The Department of Homeland Security will look to “strike a balance” between cybersecurity and counterterrorism through the remainder of the Obama administration, DHS Secretary Jeh Johnson said Wednesday.
Speaking at a Federal Times event, Johnson said his cybersecurity goal for DHS before President Barack Obama leaves office is for civilian agencies to be covered by a common baseline of cybersecurity and to maximize the number of companies that benefit from information sharing.
“The reality is we live in an interconnected, networked world,” Johnson said. “Cybersecurity must strike a balance between basic security, online information and the ability to communicate with and benefit from that networked world.”
Johnson said that while DHS is primarily tasked with keeping the country safe from terrorist attacks, the department is upping its focus on protecting the country’s digital infrastructure. During his remarks, he addressed four areas in which he sees progress in regards to the nation’s cybersecurity stance.

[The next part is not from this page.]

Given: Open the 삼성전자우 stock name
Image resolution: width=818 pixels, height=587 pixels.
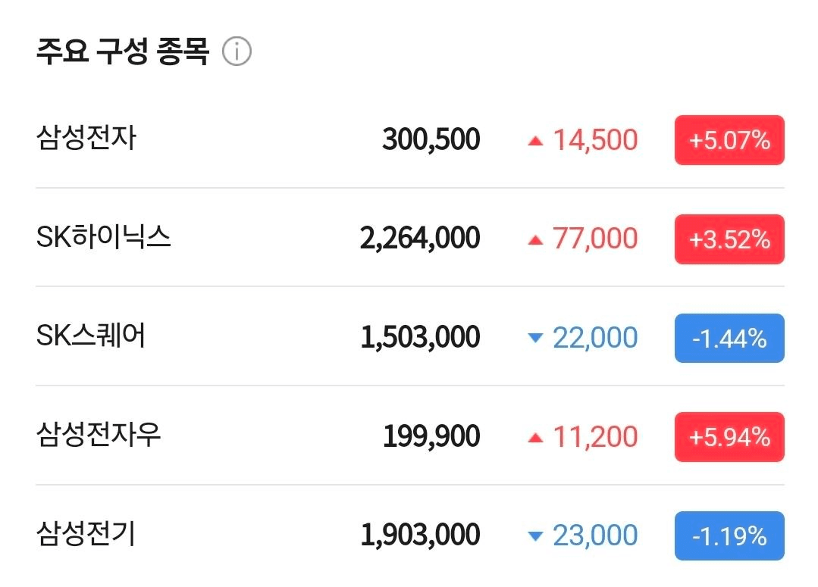Looking at the screenshot, I should coord(99,435).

He commended Congress for work done on two bills, including the Senate passage of the Cybersecurity Information Sharing Act and the House passage of the National Cybersecurity Protection Advancement Act. Johnson said the bills “strengthen the role of the Department of Homeland Security and our nation’s cybersecurity efforts.”
“Congress is actually getting stuff done in a bipartisan fashion,” he said.
He also spoke of a new dialogue with China over Beijing’s online plunder of U.S. firms’ trade secrets and intellectual property. An agreement reached earlier this year between President Barack Obama and his Chinese counterpart Xi Jinping would curb Chinese commercial espionage in cyberspace. Johnson said DHS is preparing for “ministerial level dialogue” during talks with Chinese officials to be held in Washington at the beginning of December. He said he doesn’t believe the talks will “resolve all of our challenges” with China, but they are a step forward to address “one of our sharpest areas of disagreement” in the countries’ relationship.
“Time will tell whether China’s government’s commitments are matched by action,” he said.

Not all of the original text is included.